• _Passage provided_:
Apple's miniature 5.4-inch iPhone is absolutely fabulous. It's just a shame it won't last that long on a charge.
Apple iPhone 12 mini
Finally, a small flagship.
Apple's 5.4-inch iPhone 12 mini means people finally have somewhere to resort to if they want a flagship phone that doesn't feel like a brick to use. If you can live with the battery life (and you'll really have to try), the 12 mini could be for you.
Tiny, comfy size!
Consistent software updates for years
Battery life is simply not good
Refresh rate is locked at 60Hz
Face ID isn't great in the COVID-19 era
By now, I’m sure you’ve read all about Apple’s iPhone 12 mini. The cheapest option in the company’s 2020 flagship phone line, this device capitalizes on its tiny form factor to appeal to those who have been asking for small, premium phones for years.
Reviews have all been relatively positive, with some highlighting the delightfulness of a smaller phone, while others express concerns about battery life. There will be a lot of both of those points in this review, but don’t assume that’s because I have an unoriginal opinion.

• _Exercise prompt_:
Continue the iPhone 12 mini review from its last sentence.

• _Data_:
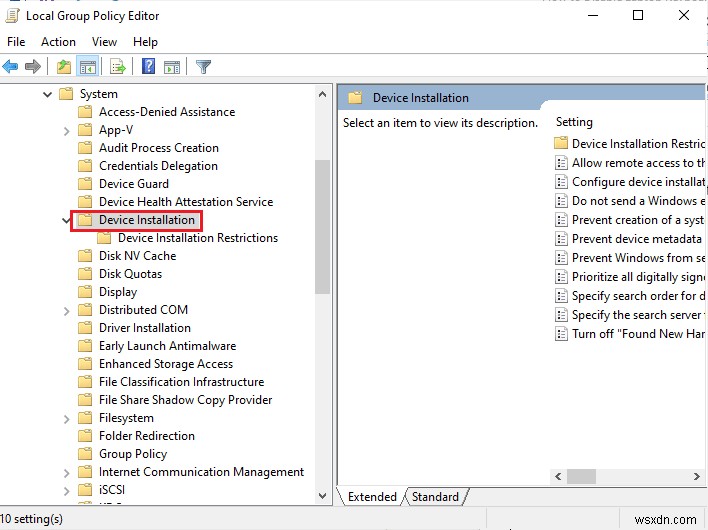Toggle the Show/Hide Console Tree icon
708x530 pixels.
pyautogui.click(x=87, y=67)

• _Response area_:
The iPhone 12 mini is a simple phone, one that can be summed up in a brief description: it’s an iPhone 12, just smaller.
Whether that’s what you’re looking for in a phone is totally up to you. No, this phone likely won’t serve as your main computer all day, nor is it supposed to. It’s built to compliment your arsenal of devices you use on a daily basis. It’s a mobile communicator, and it’s a really good one.
I just wish it’d last longer on a charge.
Apple’s iPhone 12 series paved the way for a revitalized version of the iPhone X design introduced in 2017. Instead of rounded edges and slightly curved screen glass, the iPhone 12 series opts for flat edges and completely flat back and front glass. The result is a look and feel that’s reminiscent of the iPhone 4 and 5 from years ago, and it’s fabulous.
Using the iPhone 12 mini without a case, I was able to grip it with no issues. It’s got a hand feel that fans of the iPhone 4s and OG iPhone SE will dig. This is, of course, partially due to its small form factor which I’ll get to in a moment, but at least thanks in part to the boxier design, I found the phone to be very comfortable in day-to-day operation.
Okay, the size. This phone is tiny. When I unboxed the iPhone 12 mini, I didn’t anticipate just how small it would be, and when I held it, I was seriously impressed. It truly is a miniature phone.
I did some comparing of sizes and I was surprised to learn just how much smaller it is when held up next to an iPhone 7. It’s also, obviously, much smaller than my Pixel 5.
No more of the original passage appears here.